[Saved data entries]
━━━━━━━━━━━━━━━━━━━━━━━━━━━━━━

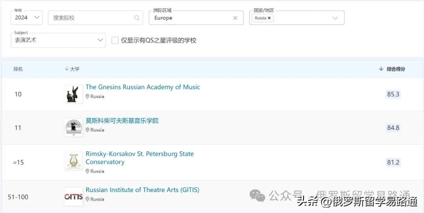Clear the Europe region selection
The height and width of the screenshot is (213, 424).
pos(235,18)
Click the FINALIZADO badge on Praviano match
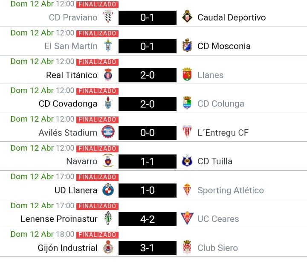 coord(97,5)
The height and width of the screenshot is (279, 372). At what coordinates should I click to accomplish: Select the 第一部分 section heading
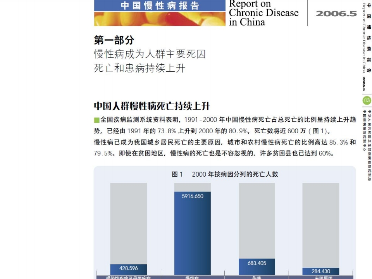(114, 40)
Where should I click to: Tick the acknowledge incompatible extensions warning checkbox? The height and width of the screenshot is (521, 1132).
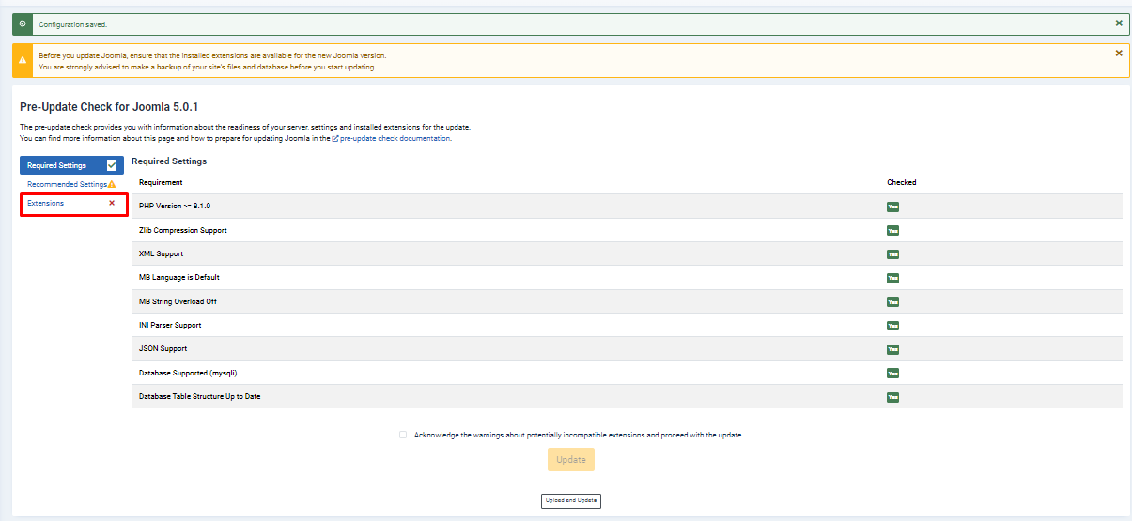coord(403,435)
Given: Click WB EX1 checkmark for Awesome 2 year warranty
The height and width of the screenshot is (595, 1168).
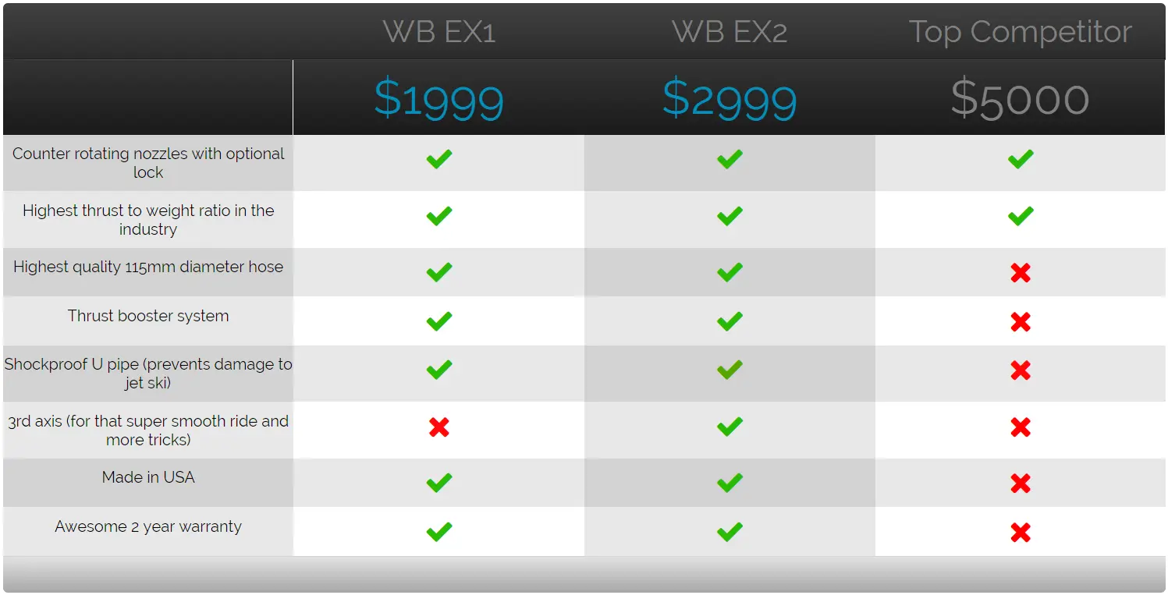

━━━━━━━━━━━━━━━━━━━━━━━━━━━━━━

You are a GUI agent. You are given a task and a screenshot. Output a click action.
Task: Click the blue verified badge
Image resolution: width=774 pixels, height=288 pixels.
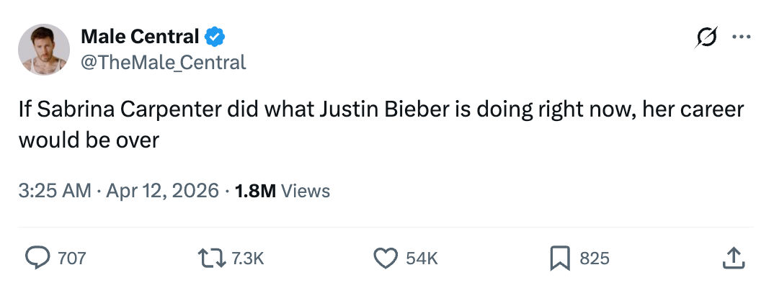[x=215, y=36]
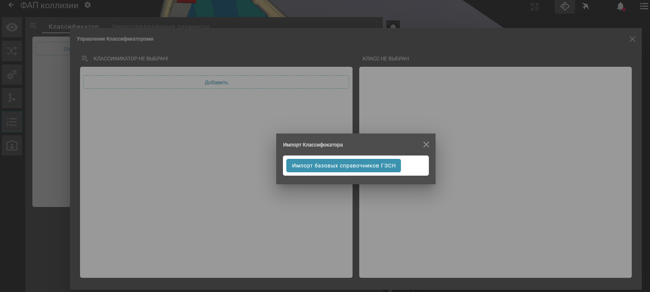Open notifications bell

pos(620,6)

━━━━━━━━━━━━━━━━━━━━━━━━━━━━━━

What is needed: Copy the stretch of the records above that runs from the line with "Given: Click WB" through the line with "The height and width of the screenshot is (595, 1168).". Both end lines belong in the copy, and nothing else does.

The completed task:
Given: Click WB EX1 checkmark for Awesome 2 year warranty
The height and width of the screenshot is (595, 1168).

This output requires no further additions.